When insurance companies write business, they collect premiums and set aside required reserves to cover future losses. That is the first layer of protection for the policyholders: those reserves are set aside for their benefit. They are not available to retire other financial obligations of the company. Second, states have policyholder guarantee funds for life insurance companies to provide an additional level of security in the event of insolvency. Third, insurance companies pay premiums for reinsurance coverage, which provides an additional layer of capital available to pay claims. In the event that an insurance company becomes insolvent, the reinsurance company is not relieved of its obligation to pay the claims to the ultimate beneficiaries – the policyholders. What would happen in such an event is that the state insurance commissioner would establish a trust and appoint a trustee to oversee the orderly liquidation of the insurance company. The reinsurance company, or companies, as insurers often buy layers of capital protection from multiple sources, would pay their required claims into the trust in lieu of to the insurer and the trust would pay the policyholders. Finally, the insurance commissioner would likely to try arrange the sale of the insurance company’s operations to a financially sound insurance company which would then assume all of the liabilities for the policyholders it would acquire (along with the associated reserves).
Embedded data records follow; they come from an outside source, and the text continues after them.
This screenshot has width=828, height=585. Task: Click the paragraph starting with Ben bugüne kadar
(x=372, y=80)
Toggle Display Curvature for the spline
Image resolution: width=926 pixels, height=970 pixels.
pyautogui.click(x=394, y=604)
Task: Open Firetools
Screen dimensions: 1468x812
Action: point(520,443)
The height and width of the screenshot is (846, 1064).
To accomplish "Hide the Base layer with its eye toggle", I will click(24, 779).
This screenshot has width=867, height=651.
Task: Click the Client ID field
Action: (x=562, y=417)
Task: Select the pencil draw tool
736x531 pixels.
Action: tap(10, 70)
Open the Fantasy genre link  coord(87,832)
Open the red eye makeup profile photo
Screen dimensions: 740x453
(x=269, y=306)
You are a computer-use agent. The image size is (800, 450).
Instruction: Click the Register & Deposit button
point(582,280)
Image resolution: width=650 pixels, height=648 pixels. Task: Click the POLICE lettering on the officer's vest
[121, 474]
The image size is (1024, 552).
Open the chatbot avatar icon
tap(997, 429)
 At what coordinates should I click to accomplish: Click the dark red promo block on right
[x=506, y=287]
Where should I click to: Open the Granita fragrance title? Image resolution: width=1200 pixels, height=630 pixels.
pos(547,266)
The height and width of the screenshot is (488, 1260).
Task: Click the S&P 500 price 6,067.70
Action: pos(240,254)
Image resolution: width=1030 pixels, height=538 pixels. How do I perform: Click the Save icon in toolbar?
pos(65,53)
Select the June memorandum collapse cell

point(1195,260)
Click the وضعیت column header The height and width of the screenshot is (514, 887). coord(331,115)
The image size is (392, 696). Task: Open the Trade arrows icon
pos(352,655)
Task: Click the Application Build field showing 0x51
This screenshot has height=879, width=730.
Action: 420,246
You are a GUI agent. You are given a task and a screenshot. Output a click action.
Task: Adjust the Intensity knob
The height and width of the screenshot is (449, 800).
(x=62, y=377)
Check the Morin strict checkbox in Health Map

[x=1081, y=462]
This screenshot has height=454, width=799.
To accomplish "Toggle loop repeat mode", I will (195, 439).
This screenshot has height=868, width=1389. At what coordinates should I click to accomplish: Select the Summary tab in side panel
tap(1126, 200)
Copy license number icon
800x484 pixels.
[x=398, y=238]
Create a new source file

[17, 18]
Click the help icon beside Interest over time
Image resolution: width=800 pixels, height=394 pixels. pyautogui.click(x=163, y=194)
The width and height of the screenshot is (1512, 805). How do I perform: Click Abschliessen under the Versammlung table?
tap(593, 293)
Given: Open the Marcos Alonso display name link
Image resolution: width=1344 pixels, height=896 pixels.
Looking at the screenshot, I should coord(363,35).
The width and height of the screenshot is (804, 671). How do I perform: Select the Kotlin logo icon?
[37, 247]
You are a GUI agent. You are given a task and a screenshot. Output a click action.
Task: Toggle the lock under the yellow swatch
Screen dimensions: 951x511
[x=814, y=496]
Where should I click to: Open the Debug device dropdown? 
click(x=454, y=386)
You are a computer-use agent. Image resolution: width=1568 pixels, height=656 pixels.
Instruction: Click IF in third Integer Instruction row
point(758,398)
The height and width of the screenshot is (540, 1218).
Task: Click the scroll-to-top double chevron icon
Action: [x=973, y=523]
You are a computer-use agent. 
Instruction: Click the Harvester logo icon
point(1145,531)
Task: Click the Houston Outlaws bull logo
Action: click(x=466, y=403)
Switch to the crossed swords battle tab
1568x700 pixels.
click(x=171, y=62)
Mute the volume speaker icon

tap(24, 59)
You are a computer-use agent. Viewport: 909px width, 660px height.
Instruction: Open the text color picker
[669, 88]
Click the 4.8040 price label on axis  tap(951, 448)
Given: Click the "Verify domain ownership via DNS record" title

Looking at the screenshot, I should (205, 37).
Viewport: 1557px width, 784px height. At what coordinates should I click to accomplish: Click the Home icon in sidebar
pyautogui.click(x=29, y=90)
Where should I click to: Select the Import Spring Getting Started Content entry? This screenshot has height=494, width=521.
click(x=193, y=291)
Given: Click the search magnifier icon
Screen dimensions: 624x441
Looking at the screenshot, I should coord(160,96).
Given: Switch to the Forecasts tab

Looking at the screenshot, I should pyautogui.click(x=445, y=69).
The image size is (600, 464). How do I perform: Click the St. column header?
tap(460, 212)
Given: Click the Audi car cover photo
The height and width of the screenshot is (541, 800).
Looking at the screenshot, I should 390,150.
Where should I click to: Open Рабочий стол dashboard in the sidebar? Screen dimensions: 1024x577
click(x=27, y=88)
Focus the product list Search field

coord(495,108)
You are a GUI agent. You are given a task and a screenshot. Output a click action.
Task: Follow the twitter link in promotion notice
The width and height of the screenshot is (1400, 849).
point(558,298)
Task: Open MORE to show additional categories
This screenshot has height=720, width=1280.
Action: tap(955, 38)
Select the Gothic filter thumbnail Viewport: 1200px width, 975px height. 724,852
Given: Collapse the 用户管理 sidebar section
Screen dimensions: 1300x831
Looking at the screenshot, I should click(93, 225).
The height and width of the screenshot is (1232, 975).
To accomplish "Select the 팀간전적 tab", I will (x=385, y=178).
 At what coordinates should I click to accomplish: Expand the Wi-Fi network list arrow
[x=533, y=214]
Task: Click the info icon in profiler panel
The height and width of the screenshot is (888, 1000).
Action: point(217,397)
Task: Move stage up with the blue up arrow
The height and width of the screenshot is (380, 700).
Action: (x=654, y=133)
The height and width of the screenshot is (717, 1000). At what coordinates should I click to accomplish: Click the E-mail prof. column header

With specific reference to AIG (American International Group), it has many subsidiaries operating in many different financial sectors, some of which are insurance companies. But the assets and the liabilities of these businesses are not fungible. The assets of its property-casualty insurance companies, for example, are held separately from certain of its other businesses that have exposures to the sub-prime mortgage market. More broadly, with respect to any corporate restructuring, there are different classes of constituents that have claims against a company should it go into bankruptcy: employees, creditors, suppliers and vendors, stockholders and, if the company is an insurance company, policyholders. In all cases, the policyholders’ claims are senior and superior to all others. They will be paid first. The cable television commentators I observed on television appeared to have confused the risks for the policyholders with those of the stockholders, bondholders and employees. They are certainly not the same. Nevertheless, the financial crisis underscores the importance of the advice we gave in the first (published in 2002) and second (published in 2008) editions of the book: consider the financial strength and claims paying ability when selecting an insurance company.